Part of the weight loss journey is diet – consuming nutrient dense, whole foods that fuel your body and power your brain!

Protein plays a key role here, as it has an effect on a number of hormones. Protein stimulates production of the growth hormones IGF-1 and glucagon. IGF-1 increases muscle mass and glucagon promotes the burning of fat to provide energy. Glucagon’s main function is to increase blood sugar if it’s falling (from fasting or calorie deficit) – and when it’s released, the effect is less fat storage and increased fat burn.

Here are 3 delicious recipes that include sufficient amounts of protein along with healthy fats, fiber, and essential nutrients to help optimize your metabolism.

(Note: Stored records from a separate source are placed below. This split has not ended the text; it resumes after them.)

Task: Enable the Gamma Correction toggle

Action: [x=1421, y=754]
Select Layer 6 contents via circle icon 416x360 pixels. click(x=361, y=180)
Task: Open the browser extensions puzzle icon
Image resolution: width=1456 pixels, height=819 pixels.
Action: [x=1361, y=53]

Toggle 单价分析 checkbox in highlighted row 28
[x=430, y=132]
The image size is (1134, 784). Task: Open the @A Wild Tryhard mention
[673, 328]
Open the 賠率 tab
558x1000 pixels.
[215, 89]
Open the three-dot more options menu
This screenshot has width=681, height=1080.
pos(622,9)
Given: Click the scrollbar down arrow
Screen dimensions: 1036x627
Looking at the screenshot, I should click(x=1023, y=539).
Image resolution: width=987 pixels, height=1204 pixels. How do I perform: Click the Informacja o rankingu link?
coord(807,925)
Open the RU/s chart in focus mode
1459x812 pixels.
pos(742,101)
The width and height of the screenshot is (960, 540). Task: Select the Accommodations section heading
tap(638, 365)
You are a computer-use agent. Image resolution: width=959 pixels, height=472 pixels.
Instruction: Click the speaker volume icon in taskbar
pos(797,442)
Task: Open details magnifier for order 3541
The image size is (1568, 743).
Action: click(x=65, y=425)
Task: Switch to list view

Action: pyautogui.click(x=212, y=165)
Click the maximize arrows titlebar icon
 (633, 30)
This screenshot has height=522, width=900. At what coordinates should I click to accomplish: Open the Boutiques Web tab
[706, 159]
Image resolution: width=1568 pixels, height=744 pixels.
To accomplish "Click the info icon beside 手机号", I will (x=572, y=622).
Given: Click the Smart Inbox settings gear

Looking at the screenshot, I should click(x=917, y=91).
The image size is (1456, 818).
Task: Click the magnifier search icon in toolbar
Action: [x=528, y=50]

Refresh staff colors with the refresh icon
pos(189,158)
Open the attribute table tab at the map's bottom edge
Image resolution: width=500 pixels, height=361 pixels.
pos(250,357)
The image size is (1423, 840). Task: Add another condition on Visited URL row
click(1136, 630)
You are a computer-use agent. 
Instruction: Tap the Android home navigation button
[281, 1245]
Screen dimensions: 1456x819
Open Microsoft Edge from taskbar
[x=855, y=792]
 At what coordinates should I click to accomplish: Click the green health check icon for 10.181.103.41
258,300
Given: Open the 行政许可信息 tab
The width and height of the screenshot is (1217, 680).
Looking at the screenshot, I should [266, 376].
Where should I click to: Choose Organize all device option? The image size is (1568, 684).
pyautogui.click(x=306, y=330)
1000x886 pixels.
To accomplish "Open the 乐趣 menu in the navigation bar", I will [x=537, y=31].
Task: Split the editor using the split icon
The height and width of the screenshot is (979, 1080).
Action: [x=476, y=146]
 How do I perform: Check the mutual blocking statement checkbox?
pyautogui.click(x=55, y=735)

BAKED ZUCCHINI + FENNEL OMELET

Nutrition: Serves 4, per serving: protein 12g

Ingredients:

  • 4 tablespoons olive oil

  • About 1 lb of zucchini, grated

  • 1 large red onion, finely chopped

  • 1 bulb fennel, halved, and thinly sliced

  • 6 large eggs

  • Salt and pepper 

Directions:

  1. Preheat the oven to 350 degrees Fahrenheit. Grease a round oven proof dish with 1 tablespoon of the oil.

  2. Heat the remaining 3 tablespoon oil in a large saute pan and add the zucchini. Stir over medium heat until the liquid released by the zucchini has evaporated, 3 to 5 minutes. Add the onion and fennel, reduce the heat slightly, and cook until the onion begins to soften, 8 to 10 minutes. Transfer to a bowl to cool for a few minutes.

  3. Beat the eggs together with a little salt and pepper and mix them with the vegetables in the bowl. Pour the mixture into the prepared dish and bake until the omelet has set and the surface is golden, about 50 minutes.

  4. Remove from the oven and leave to cool for a few minutes, Cut into slices and serve.

 

CUCUMBER SOUP WITH SHRIMP

Nutrition: Servings 4, per serving: protein 14g

Ingredients:

  • 2 cucumbers

  • 1 ⅔ cups chicken broth

  • ⅔ cup creme fraiche or sour cream

  • Juice of half a lemon

  • Salt and pepper

  • ½ small red chile pepper, finely chopped

  • ½ piece of fresh ginger, finely chopped

  • 3 tablespoons sweet chile sauce

  • 2 sprigs dill finely chopped

  • 8 ounces cooked shelled shrimp

Directions:

  1. Peel the cucumbers and chop coarsely. Using a food processor or blender, puree the cucumbers, broth, creme fraiche, and lemon juice until completely smooth. Season to taste with salt and pepper, then cover and chill for at least 2 hours.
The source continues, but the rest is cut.